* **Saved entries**
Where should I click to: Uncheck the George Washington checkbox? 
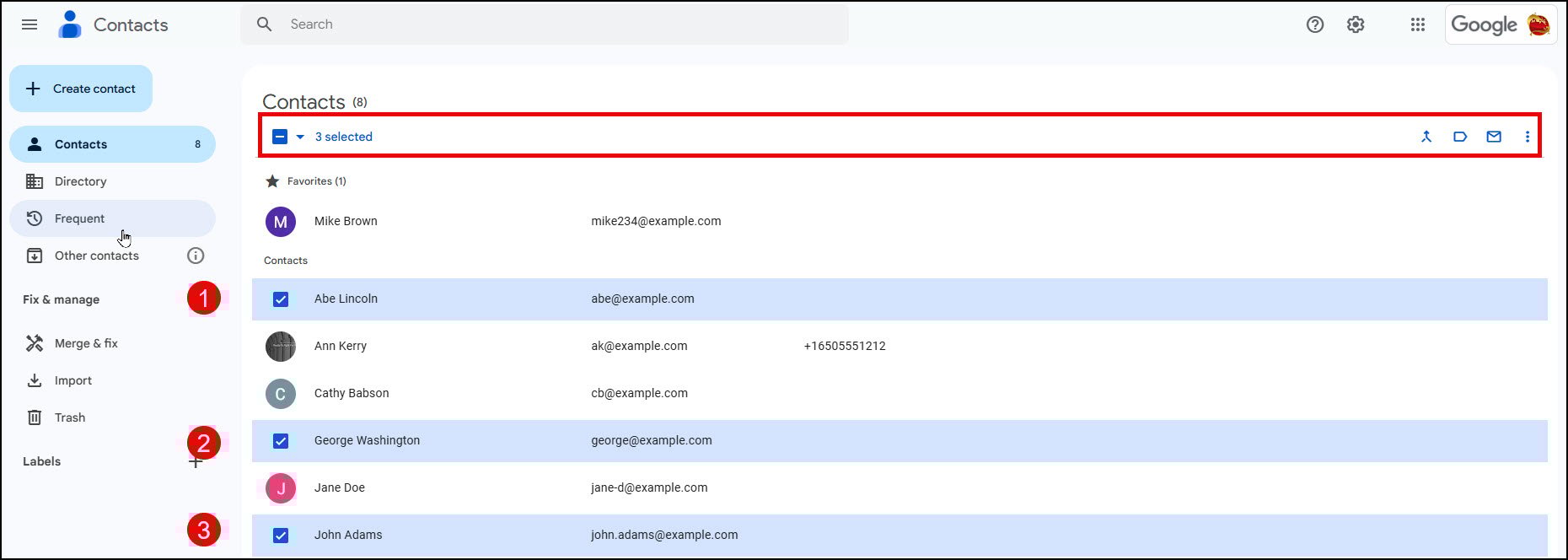[x=281, y=441]
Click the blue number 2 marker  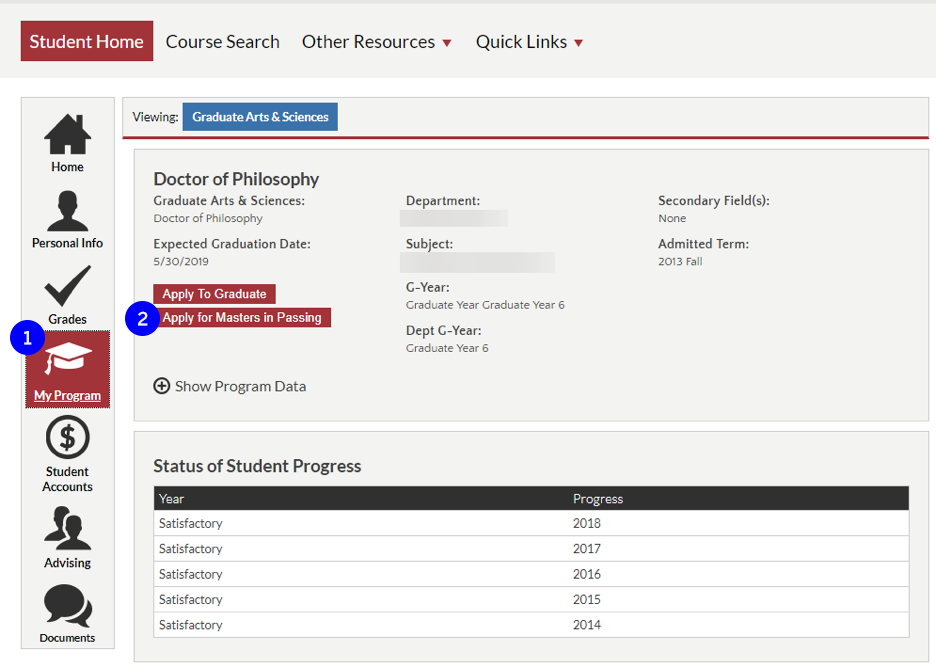coord(142,319)
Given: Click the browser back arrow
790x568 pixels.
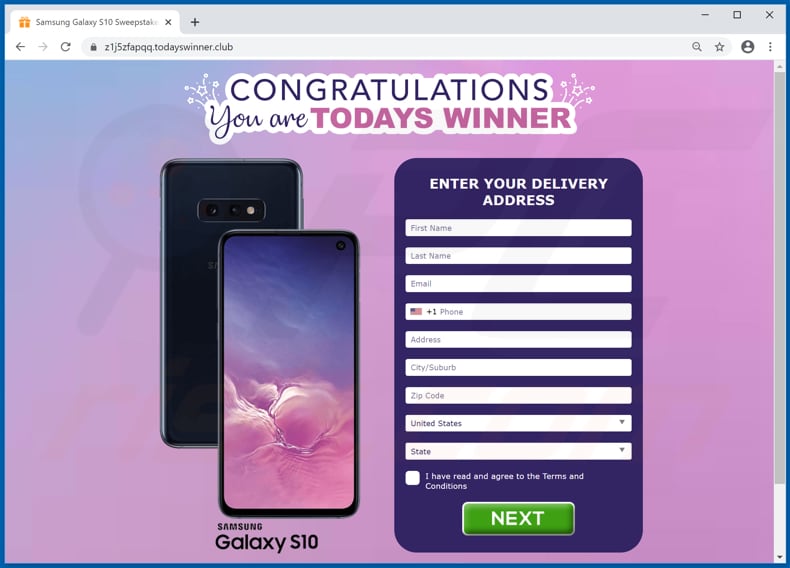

* **Activity**
Locate the line containing "Given: Click the browser back arrow" in the records above, then output it and every line after it through the last, excluding pictures.

* **Reply**
Given: Click the browser back arrow
790x568 pixels.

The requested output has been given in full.